Iran Deal: GOP-controlled Congress Hands Obama Another Win

Sunday, September 6, 2015
By Paul Martin

by Steve Byas
TheNewAmerican.com
Saturday, 05 September 2015

With Senator Barbara Mikulski (D-Md.) announcing her support for President Obama’s nuclear deal with Iran, it appears that the president has won yet another “battle” with the Republican-controlled Congress.

Although the Constitution clearly states that any treaty negotiated by the president must have the approval of two thirds of the U.S. Senate, Senator Bob Corker (R-Tenn.) paved the way for yet another Obama victory over Congress and the Republicans when he won passage of the Corker-Menendez bill back in April. This legislation flipped the necessity of a president obtaining the vote of two thirds of the Senate to gain treaty approval, creating a situation wherein he, in effect, must have the support of only one third of each house of Congress.

This is because, thanks to Senator Corker and all those members of Congress who voted for his legislation (S. 615), the president would submit the measure (which Obama insists on calling an “executive agreement” rather than a treaty) to Congress, which could then vote a resolution of disapproval. If the measure failed to win two thirds of both houses of Congress, then President Obama could simply veto the act of disapproval.

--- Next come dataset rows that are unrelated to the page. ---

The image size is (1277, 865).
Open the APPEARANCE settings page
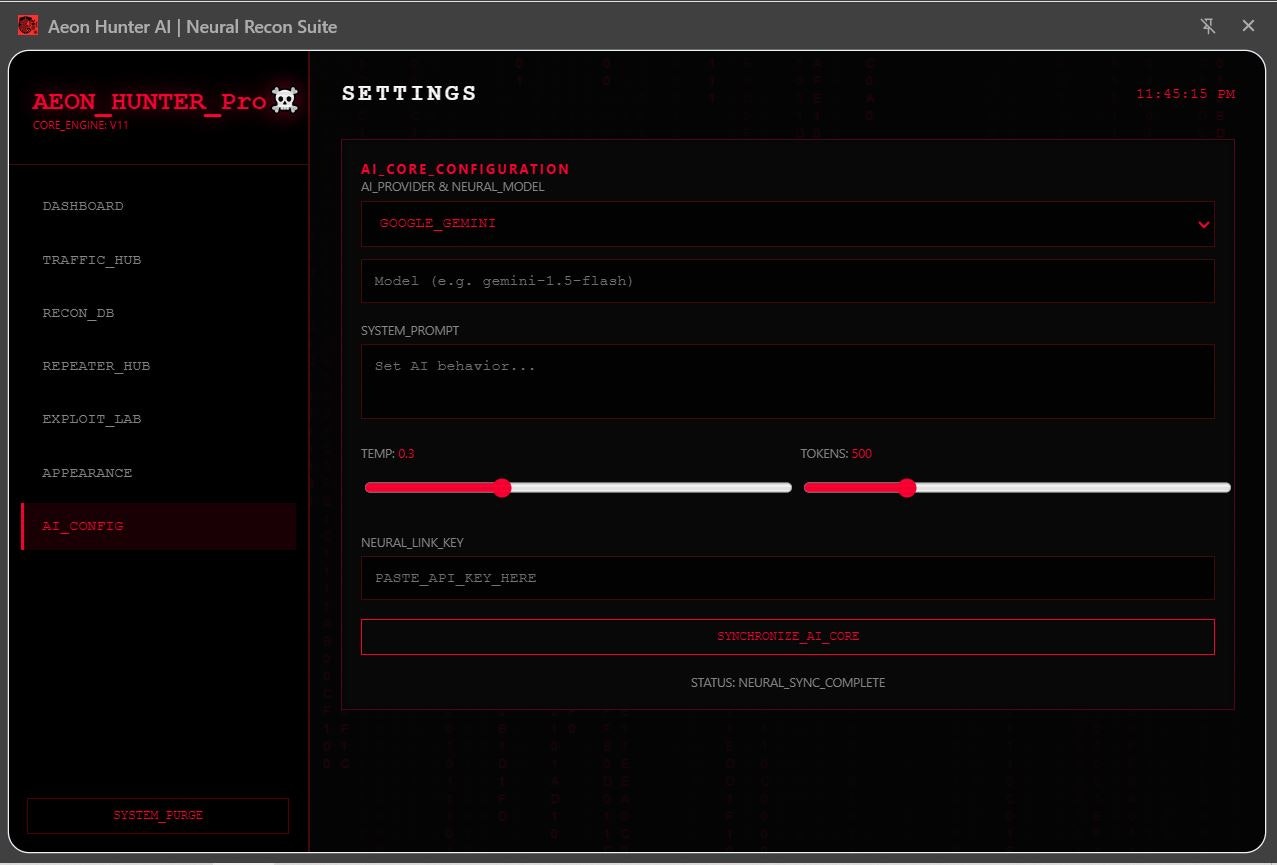87,473
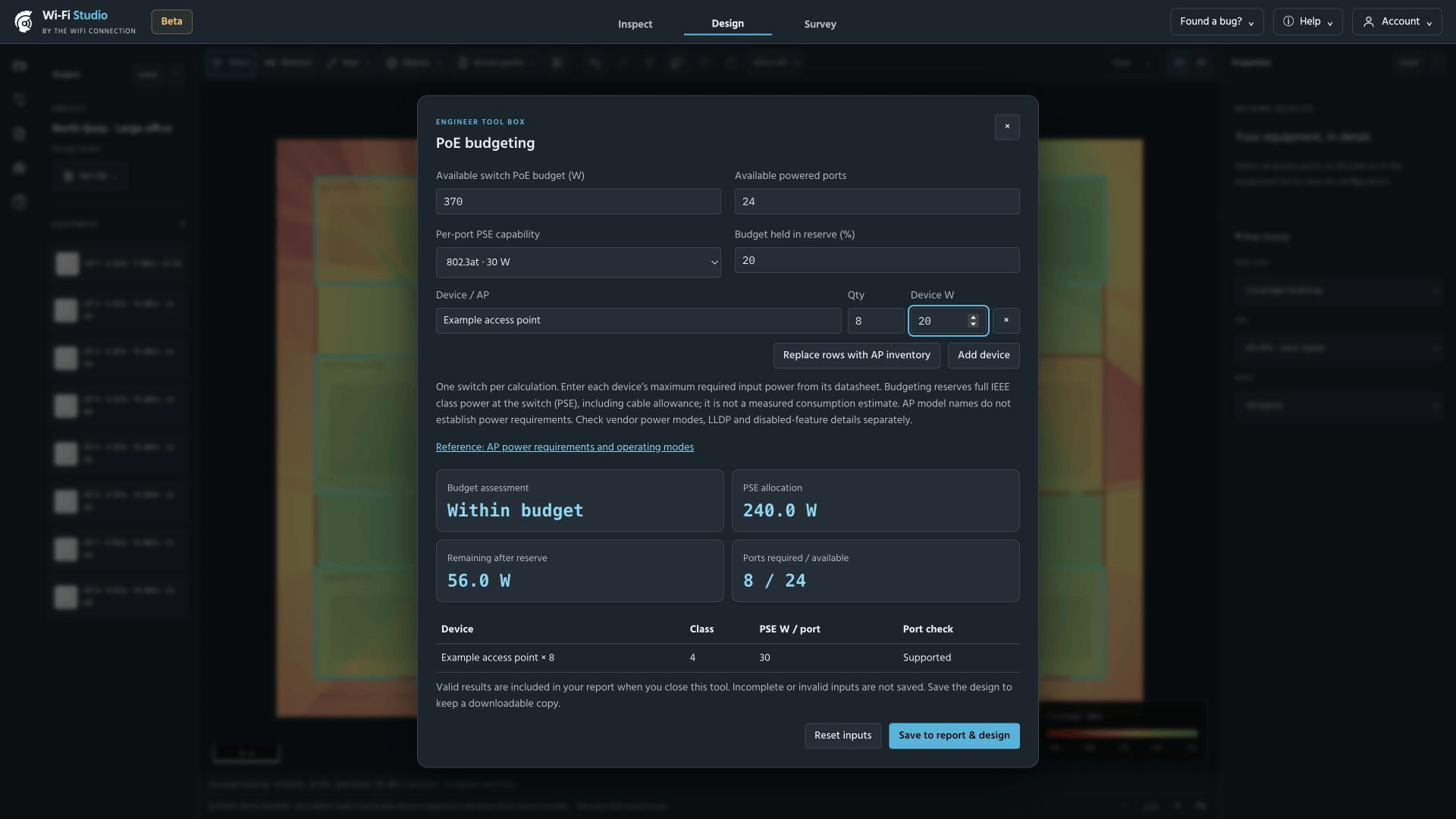This screenshot has width=1456, height=819.
Task: Open the Account menu
Action: [1397, 22]
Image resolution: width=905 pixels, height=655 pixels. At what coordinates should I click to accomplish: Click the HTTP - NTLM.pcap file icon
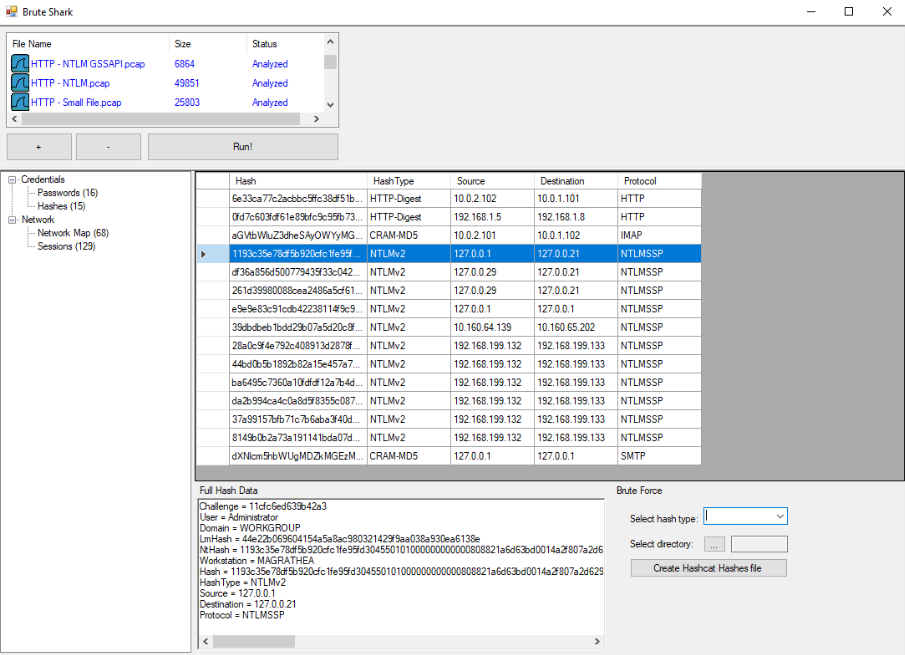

Constitutionally, Congress had no authority to transfer its powers to the president. The Constitution requires, in Article II, Section 2, that the president of the United States “shall have Power, by and with the Advice and Consent of the Senate, to make Treaties, provided two thirds of the Senators present concur.” Every member of Congress has taken an oath to follow the Constitution. Nothing is said in that document about allowing members of Congress to surrender any of their powers to the president.

It also makes no practical sense. Without the Corker bill, the agreement still would have required a two-thirds vote in the affirmative, instead of Corker’s one-third. This is like a football team that’s leading by four points (with only three more plays to run out the clock), deciding to punt the ball on first down.

How Corker and others in Congress could have willingly given up their constitutional powers is suspicious and disturbing. In the August 24 edition of the print version of The New American, Senior Editor William F. Jasper concludes that it was due either to “incompetence or skullduggery.”